Aim:
Scale the material from the line with "本田翼 (843, 1634)" to the line with "Навигационная карта и", both included, by repeating every line, requests too, with each coordinate in the answers multiplied by 1.15 and rounded to a whole number, halves up. Leave the numbers in the requests unchanged, and give only these lines.

Supplied material:
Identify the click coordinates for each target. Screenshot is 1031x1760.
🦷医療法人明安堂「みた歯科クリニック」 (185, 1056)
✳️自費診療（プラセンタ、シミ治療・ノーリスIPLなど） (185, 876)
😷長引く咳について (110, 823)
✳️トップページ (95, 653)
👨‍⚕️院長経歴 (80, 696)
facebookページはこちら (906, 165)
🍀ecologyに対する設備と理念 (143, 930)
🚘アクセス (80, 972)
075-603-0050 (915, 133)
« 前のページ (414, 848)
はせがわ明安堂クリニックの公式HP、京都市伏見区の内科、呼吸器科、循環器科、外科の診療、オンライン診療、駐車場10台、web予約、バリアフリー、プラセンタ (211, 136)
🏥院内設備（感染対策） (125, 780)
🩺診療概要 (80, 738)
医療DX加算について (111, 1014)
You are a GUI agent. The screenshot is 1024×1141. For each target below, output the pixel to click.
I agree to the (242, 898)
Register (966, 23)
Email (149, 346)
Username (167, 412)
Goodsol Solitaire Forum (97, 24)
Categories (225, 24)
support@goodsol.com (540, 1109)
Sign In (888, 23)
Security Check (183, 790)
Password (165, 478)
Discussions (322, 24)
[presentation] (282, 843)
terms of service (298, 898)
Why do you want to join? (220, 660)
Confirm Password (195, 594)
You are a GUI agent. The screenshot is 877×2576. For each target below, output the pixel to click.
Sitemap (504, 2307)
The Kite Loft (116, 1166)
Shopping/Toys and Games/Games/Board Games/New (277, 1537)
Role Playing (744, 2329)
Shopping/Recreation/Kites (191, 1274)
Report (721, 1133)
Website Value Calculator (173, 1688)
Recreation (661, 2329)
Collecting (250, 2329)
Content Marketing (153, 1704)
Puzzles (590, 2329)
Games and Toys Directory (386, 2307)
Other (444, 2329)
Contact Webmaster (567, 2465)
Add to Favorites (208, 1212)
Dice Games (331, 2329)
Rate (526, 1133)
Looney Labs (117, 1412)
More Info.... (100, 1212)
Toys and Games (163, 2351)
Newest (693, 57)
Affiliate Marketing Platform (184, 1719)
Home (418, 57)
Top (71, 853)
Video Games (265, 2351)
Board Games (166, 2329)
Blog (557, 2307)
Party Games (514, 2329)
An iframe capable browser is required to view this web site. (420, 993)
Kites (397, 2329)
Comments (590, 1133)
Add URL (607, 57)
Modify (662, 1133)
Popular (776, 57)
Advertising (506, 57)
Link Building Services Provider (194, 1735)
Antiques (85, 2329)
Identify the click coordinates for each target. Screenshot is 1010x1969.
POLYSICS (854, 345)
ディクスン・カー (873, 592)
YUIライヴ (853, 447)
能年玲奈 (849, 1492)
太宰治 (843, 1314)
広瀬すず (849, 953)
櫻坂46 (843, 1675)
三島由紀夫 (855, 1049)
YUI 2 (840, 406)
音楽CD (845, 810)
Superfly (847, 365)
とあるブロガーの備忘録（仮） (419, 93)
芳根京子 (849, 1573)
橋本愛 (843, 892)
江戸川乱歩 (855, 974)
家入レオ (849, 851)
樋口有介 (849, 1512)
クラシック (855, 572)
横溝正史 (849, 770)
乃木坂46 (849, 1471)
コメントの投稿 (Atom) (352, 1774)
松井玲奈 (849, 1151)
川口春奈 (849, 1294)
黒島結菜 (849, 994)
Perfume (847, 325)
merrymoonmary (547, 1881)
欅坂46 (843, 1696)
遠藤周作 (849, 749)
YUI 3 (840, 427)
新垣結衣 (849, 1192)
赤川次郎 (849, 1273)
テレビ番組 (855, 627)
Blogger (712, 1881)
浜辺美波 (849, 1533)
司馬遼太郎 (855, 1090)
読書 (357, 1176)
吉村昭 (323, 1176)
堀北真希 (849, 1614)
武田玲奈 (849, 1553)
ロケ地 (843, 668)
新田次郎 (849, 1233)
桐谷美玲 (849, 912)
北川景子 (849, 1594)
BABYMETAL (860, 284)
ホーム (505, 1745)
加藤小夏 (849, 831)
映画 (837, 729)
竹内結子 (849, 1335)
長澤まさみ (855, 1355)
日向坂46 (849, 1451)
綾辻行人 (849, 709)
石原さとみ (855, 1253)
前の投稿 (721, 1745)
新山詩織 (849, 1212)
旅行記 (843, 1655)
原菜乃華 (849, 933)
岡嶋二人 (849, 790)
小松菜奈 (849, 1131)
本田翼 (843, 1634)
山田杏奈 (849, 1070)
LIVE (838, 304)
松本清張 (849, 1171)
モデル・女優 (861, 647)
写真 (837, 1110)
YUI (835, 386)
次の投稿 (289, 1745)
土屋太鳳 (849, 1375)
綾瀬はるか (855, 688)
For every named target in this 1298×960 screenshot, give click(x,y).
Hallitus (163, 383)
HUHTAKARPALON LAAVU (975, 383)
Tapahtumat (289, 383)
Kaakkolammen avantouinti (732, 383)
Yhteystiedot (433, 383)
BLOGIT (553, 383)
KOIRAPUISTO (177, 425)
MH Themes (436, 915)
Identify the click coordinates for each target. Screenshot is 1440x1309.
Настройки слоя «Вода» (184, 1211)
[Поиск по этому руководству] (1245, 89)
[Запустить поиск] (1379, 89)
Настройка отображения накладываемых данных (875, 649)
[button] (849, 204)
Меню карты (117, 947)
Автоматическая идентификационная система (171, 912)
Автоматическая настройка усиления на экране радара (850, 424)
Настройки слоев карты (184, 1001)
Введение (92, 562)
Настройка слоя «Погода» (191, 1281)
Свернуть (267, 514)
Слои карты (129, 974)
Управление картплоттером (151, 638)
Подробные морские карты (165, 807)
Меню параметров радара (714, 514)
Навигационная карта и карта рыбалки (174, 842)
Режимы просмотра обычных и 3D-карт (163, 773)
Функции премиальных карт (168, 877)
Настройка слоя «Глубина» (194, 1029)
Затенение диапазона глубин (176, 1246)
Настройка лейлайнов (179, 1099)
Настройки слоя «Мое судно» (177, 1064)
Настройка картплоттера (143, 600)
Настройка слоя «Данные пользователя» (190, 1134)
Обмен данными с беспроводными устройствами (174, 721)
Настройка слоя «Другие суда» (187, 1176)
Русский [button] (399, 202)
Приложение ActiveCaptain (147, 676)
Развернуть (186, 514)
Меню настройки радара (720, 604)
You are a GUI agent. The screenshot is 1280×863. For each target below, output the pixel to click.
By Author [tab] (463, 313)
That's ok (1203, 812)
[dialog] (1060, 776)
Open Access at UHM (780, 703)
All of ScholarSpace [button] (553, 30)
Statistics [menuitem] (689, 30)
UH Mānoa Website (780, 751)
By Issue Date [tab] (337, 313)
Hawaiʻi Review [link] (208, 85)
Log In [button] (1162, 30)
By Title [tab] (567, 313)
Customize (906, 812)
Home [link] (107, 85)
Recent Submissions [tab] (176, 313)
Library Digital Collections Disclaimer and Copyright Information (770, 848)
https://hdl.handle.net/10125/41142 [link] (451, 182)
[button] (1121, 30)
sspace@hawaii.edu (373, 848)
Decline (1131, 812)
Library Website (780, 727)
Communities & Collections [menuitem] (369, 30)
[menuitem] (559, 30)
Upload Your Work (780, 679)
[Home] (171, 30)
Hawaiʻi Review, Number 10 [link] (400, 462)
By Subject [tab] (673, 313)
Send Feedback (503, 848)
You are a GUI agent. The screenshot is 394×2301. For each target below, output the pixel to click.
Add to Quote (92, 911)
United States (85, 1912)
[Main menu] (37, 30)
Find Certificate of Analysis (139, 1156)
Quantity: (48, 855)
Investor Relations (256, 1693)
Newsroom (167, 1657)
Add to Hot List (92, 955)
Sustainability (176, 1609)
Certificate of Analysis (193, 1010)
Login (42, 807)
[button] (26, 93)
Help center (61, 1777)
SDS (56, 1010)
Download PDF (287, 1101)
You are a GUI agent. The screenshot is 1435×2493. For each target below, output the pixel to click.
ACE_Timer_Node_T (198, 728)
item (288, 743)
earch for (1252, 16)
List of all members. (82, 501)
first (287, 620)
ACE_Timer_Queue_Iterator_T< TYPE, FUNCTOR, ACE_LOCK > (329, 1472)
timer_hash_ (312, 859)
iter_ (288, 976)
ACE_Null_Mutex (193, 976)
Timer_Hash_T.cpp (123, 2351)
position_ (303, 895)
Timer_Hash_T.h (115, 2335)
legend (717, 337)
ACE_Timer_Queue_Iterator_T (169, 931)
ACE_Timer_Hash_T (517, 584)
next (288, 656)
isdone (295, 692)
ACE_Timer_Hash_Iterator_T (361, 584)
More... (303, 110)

Solution:
本田翼 (969, 1879)
山田杏奈 (976, 1231)
LIVE (964, 350)
松本清張 (976, 1347)
モデル・女優 (990, 744)
写真 (963, 1277)
YUI (960, 444)
次の投稿 (332, 2007)
土屋太鳳 (976, 1581)
綾瀬はるか (983, 791)
For every named target in this 1298×960 screenshot, give click(x,y).
Hallitus (187, 440)
HUHTAKARPALON LAAVU (1121, 440)
Tapahtumat (332, 440)
Kaakkolammen avantouinti (842, 440)
Yhteystiedot (498, 440)
BLOGIT (636, 440)
KOIRAPUISTO (204, 489)
MH Themes (501, 1052)
Identify the click coordinates for each target. Screenshot is 1440x1309.
Настройки слоя «Вода» (212, 1393)
[Поиск по этому руководству] (1432, 102)
[Запустить поиск] (1586, 102)
Настройка отображения накладываемых данных (1006, 746)
[button] (976, 235)
Меню карты (135, 1089)
Автоматическая идентификационная система (197, 1049)
Автоматическая настройка усиления на экране радара (978, 488)
Настройки слоев карты (212, 1151)
Введение (106, 646)
Настройка слоя «Погода» (220, 1473)
Свернуть (307, 591)
Слои карты (148, 1120)
Управление картплоттером (174, 734)
Подробные морские карты (190, 928)
Меню параметров радара (821, 591)
Навигационная карта и карта рыбалки (200, 968)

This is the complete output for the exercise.